Wisteria is one of my all-time favorite viney things.


I love the fragrant purple bunches of grapey flowers, the graceful way they droop and hang.  The wisteria vines at Monet’s Giverny are thick with age, huge clumps of blossoms hanging and swaying over the bright green bridges.


When Doc and I were building The Briary, we had our shop behind the house put up first.  That way we were on site when the builders were, and we used the shop for storage (and lunch) and kept our garden tools there.  Whilst the men sawed and hammered, we planted and cleared.  One of the first things we put in behind our veggie plot  and walked garden was a lovely wisteria vine.

That was six years ago.  The first year we were rewarded with our tiny vine climbing halfway up the pine tree trunk.  The second year it wrapped itself and greened out gloriously and reached for the top.  My neighbors told me wisteria sometimes doesn’t flower until year 3.  I waited anxiously for my first sighting of purple.

Year Three came and went and still no blooms.  Ditto Year 4.  I confess I gave up.  Then I read an article somewhere saying they were prone to get root bound, and to cut into the earth around the roots, chopping them up, to stimulate growth.  I read the article to Doc and he obliged one hot and sweaty day. The wild wisteria that blooms effortlessly along our highways mocked me.

Year 5–no flowers.  I thought of the wisteria at The Parsonage in Oxford, wrapping itself up the building, one of my favorite places for High Tea, and how I’d tried bring a tiny bit of that memory to our home.  Theirs is lovely:


Last week Doc got the good news that his knee fx’s were healed.  PT is aggressive now, new machines being utilized, exercises increased, sitting in wheelchair time increased as his pelvic fx heals, too.  We are determined to get him walking normally, or as close to it as possible.  The news obviously put both of us in a good mood.  That evening when I was talking on the phone to a friend in Florida, I wandered to our front porch.  And looked toward the garden.  And saw this:


Whoops of hollering and delight abounded.  It’s not the Parsonage or Giverny, but we at least have a chance to get there.

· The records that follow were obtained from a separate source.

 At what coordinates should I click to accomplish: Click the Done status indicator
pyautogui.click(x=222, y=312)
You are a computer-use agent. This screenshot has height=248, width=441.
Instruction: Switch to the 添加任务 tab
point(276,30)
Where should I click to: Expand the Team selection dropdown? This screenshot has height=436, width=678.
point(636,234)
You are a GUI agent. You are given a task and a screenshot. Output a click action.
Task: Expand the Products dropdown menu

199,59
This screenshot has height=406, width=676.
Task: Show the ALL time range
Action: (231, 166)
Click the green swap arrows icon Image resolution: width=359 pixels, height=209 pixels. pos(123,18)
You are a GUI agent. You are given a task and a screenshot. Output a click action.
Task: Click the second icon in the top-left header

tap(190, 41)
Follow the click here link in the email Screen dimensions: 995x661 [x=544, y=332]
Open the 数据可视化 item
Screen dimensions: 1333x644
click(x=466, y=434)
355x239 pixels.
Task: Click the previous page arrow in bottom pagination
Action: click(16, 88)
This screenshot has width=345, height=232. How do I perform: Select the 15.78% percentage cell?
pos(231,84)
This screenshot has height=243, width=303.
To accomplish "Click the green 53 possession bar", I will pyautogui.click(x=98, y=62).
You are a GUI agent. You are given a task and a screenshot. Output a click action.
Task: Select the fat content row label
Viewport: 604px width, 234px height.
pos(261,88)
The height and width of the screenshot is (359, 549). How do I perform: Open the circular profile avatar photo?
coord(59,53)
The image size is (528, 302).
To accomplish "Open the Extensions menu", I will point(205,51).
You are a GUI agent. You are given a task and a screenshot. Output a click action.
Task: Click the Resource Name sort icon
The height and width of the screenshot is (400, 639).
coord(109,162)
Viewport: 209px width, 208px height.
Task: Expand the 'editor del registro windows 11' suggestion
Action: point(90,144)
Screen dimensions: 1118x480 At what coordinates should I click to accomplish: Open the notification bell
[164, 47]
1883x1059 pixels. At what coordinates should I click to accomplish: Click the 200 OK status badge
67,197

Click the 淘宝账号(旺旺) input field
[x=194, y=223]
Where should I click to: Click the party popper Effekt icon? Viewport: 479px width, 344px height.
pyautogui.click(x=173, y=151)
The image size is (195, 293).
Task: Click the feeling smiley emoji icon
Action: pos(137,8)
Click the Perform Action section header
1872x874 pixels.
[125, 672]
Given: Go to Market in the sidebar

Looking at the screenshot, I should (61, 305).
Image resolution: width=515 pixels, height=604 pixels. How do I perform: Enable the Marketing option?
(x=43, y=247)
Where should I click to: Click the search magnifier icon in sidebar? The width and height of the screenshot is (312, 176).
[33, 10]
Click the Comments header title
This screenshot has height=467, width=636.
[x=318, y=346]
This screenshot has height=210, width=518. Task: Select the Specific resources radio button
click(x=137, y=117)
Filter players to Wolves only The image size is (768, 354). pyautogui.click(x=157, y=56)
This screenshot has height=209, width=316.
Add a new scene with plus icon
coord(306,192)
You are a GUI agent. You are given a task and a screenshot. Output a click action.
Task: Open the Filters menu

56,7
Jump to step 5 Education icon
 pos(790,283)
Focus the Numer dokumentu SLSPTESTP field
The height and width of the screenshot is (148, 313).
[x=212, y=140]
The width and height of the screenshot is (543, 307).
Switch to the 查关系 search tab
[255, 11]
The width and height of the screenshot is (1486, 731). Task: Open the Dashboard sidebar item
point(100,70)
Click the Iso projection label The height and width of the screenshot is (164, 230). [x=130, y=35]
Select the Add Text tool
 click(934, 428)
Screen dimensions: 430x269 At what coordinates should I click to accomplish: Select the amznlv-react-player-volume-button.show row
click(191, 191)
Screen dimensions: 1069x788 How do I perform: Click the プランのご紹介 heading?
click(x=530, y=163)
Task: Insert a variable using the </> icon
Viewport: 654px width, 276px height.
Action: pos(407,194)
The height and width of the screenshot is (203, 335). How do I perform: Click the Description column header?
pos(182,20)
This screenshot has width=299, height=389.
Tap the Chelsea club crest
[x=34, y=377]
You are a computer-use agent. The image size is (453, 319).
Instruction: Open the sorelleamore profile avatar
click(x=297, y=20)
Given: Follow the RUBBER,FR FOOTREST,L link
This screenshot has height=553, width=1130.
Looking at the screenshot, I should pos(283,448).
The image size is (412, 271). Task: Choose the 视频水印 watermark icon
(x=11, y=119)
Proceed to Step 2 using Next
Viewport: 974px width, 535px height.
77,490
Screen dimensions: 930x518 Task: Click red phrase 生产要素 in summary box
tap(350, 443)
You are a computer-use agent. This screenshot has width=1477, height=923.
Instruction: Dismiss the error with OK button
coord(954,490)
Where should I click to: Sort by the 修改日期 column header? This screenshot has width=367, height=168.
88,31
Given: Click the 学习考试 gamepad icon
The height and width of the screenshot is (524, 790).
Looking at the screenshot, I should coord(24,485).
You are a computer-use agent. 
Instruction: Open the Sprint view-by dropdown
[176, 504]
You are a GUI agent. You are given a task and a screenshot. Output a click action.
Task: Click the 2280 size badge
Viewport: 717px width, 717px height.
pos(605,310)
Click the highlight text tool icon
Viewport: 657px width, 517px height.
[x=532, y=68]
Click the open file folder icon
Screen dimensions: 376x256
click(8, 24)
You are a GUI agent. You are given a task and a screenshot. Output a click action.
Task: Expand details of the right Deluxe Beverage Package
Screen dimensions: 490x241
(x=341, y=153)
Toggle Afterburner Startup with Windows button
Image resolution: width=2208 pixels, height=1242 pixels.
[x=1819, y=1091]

I thought of persevering and the hard work Doc is doing to walk again.  I thought of how I’d given up on this plant until Nature showed me what it had in store for me.  I thought that although I’m not highly superstitious, just a tad, that this was The Big Guy’s way of showing me not to give up.  Ever.  And that this week’s news was the portent of Good Things to Come.

As evidenced by my blooming wisteria.